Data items
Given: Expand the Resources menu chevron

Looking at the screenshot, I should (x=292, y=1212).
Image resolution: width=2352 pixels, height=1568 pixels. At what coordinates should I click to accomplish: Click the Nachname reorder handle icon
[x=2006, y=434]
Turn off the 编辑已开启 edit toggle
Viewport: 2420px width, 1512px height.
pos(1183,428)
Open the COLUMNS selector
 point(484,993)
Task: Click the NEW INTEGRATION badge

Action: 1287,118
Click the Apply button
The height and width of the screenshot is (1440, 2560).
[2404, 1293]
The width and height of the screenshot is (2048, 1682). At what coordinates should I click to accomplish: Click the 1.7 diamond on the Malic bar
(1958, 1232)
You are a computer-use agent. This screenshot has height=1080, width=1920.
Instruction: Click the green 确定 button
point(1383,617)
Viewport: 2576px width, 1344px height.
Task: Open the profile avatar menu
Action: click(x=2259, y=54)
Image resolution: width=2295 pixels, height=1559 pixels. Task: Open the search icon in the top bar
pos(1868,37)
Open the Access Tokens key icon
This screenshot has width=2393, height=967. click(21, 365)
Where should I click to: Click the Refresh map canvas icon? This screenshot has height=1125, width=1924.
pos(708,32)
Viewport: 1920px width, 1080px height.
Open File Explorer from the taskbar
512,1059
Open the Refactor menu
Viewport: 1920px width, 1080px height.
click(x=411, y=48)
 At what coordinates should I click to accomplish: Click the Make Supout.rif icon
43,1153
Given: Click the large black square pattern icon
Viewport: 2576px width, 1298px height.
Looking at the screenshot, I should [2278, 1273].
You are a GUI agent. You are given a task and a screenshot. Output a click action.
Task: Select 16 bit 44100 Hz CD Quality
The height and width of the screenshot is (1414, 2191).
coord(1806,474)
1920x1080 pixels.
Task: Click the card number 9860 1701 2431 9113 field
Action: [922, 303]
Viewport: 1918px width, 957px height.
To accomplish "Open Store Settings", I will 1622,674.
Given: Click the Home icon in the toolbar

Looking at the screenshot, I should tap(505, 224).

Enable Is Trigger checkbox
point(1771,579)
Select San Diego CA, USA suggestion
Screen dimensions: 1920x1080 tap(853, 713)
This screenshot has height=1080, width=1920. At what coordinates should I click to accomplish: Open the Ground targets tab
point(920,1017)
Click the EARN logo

→ Problem requirements
Could you write out, exactly as they stand, only the lines above that begin at the line with "Given: Click the large" and stop after the line with "Task: Select 16 bit 44100 Hz CD Quality"?

→ Exercise response
Given: Click the large black square pattern icon
Viewport: 2576px width, 1298px height.
Looking at the screenshot, I should [2278, 1273].
You are a GUI agent. You are given a task and a screenshot. Output a click action.
Task: Select 16 bit 44100 Hz CD Quality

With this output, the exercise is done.